Hiring vehicles and drivers from outside Louisiana was an added expense for production companies. Champagne said sought to make Hollywood Trucks a one-stop shop for film transportation. He added trucks and trailers customized to each aspect of a production: long counters and varied lighting for hair and makeup trailers; washers and dryers, ironing boards and sewing machines for wardrobe trailers. 

"Films, inherently, are moving companies. Every day you might have a different location," Champagne said. "The logistics side of that is an ultra-important, unbelievably complicated process. There's a real science behind it."

Hollywood Trucks grew to more than 200 vehicles by 2012 with the help of private investors. That year, Inc. Magazine featured the company on its list of the 5,000 fastest-growing ventures in the country.

Over the past two years, Champagne has poured his enthusiasm into Ecoluxe, a new Hollywood Trucks line of environmentally friendly talent trailers. The trailers are built with recycled, low-toxin materials and outfitted with solar panels.

Champagne worked closely with a local solar company to design a system that allows the Ecoluxe trailer to run on a mix of solar and generator power. He spent nights tearing apart brand new trailers, searching for ways to make them better, more efficient.

He rejects the notion that "going green" translates to added cost.
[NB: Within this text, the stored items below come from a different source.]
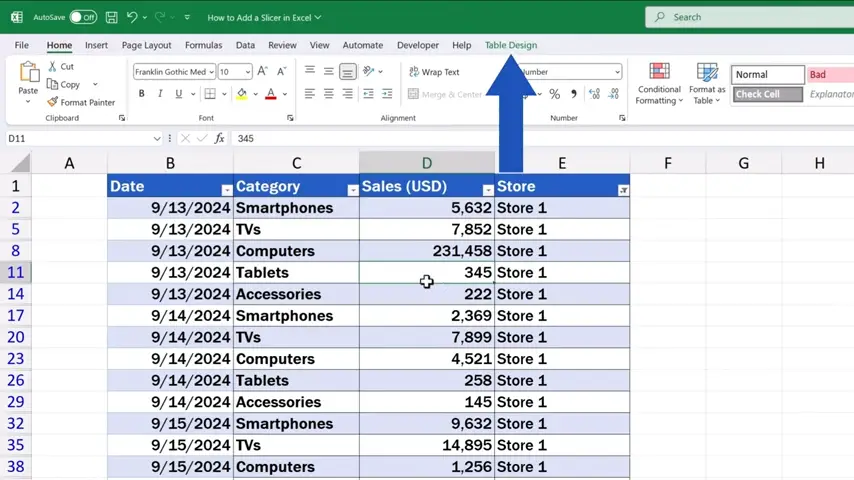Open the font name dropdown
The height and width of the screenshot is (480, 854).
pyautogui.click(x=211, y=72)
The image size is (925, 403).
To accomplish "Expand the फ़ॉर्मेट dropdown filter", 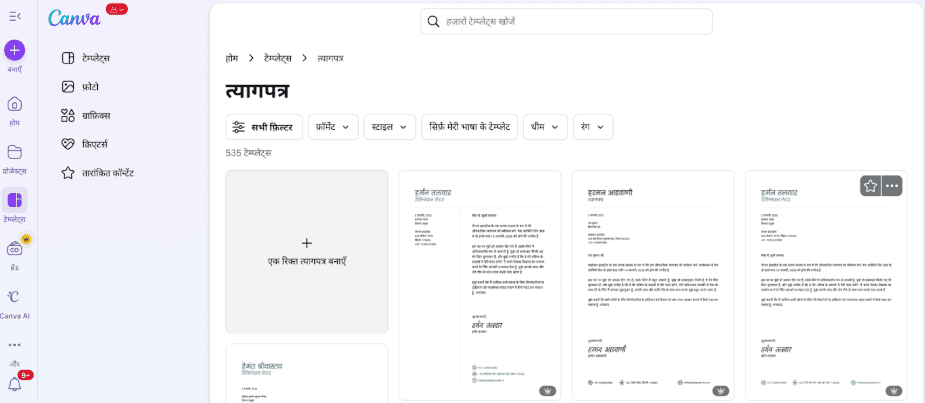I will pyautogui.click(x=333, y=127).
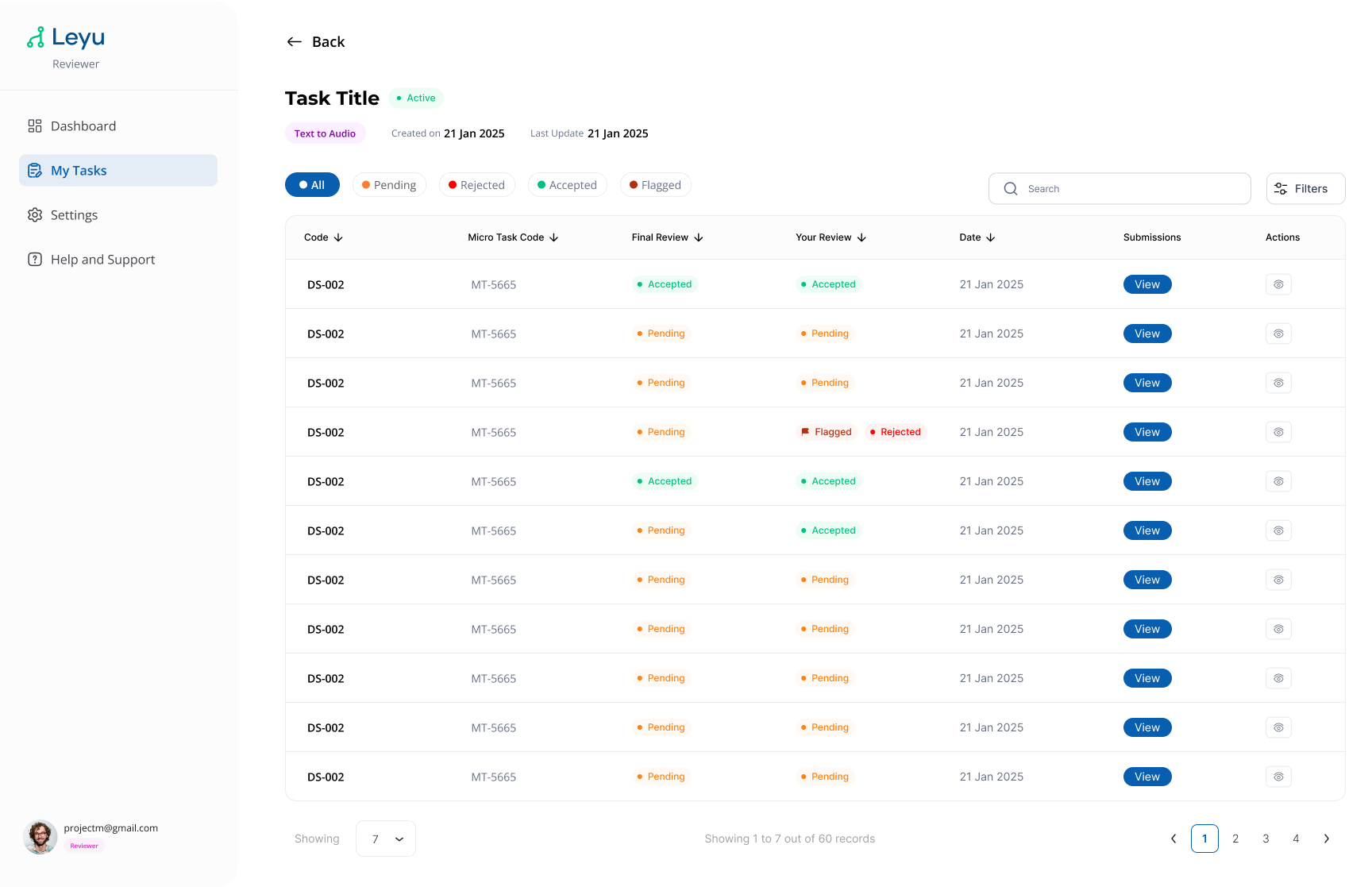Open the rows-per-page dropdown showing 7

pos(386,839)
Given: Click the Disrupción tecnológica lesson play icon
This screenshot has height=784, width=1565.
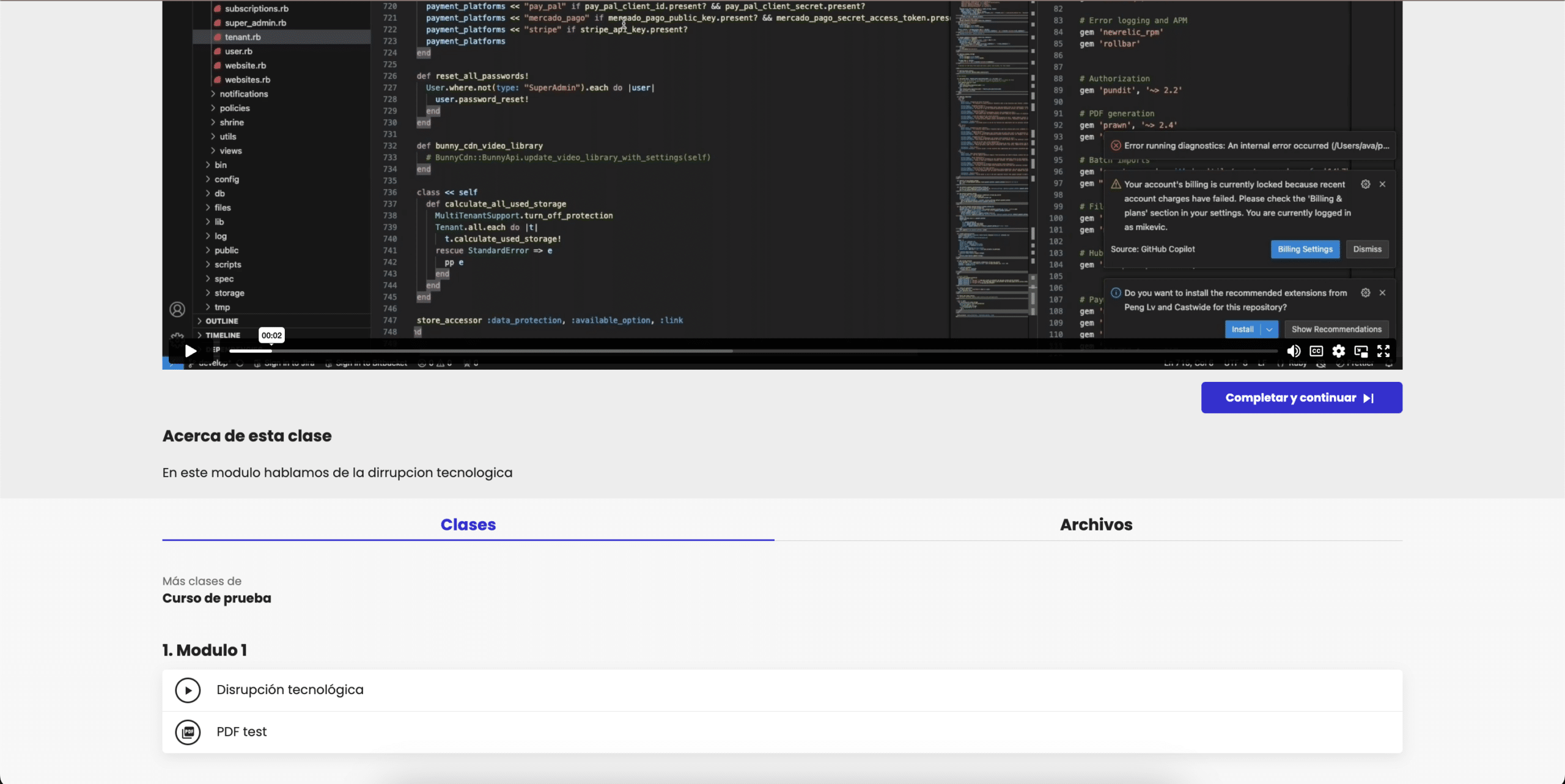Looking at the screenshot, I should pyautogui.click(x=187, y=689).
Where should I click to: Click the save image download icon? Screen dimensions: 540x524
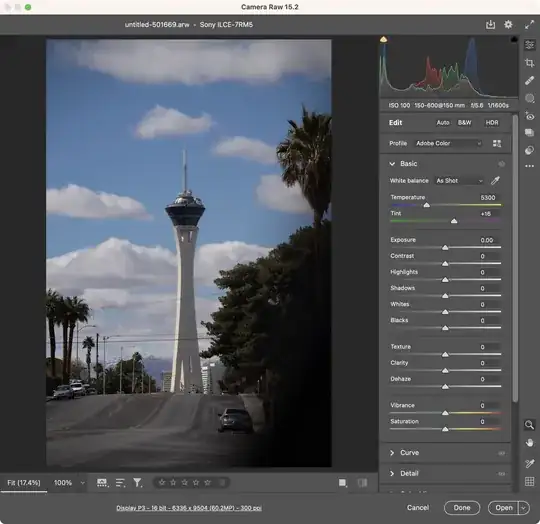(490, 24)
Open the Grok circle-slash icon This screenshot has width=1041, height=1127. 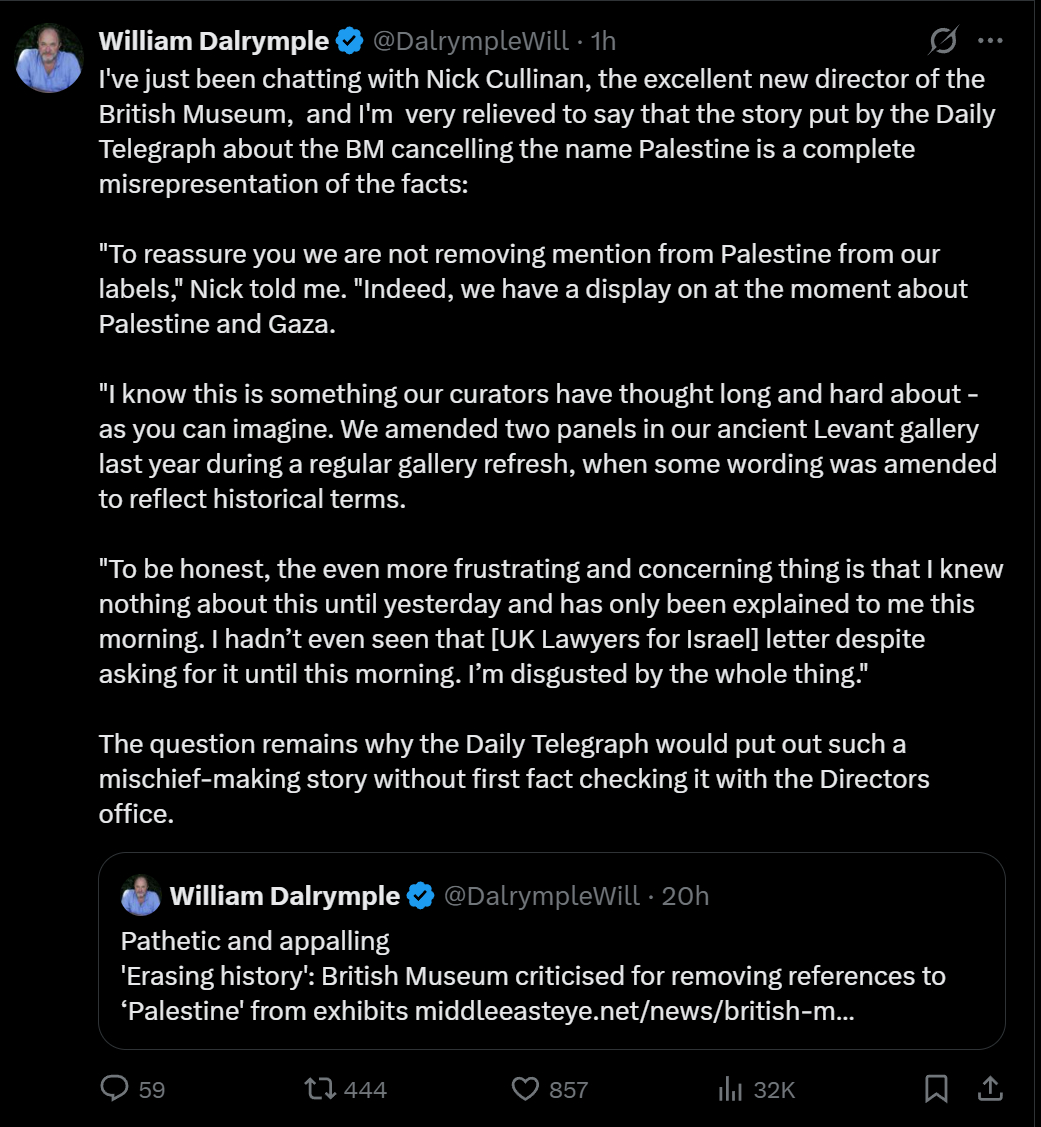pyautogui.click(x=943, y=41)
It saves money and it is the future, at least for Hollywood Trucks, he said.

"What's more cost effective than not burning fuel everyday?" he asked.

Up next: global expansion. Last February, Hollywood Trucks signed a deal to provide entertainment transportation for Pinewood Atlanta Studios. That led to a partnership with parent Pinewood Studios, which is based in the United Kingdom.

Champagne expects to have small fleets up and running in both areas later this year.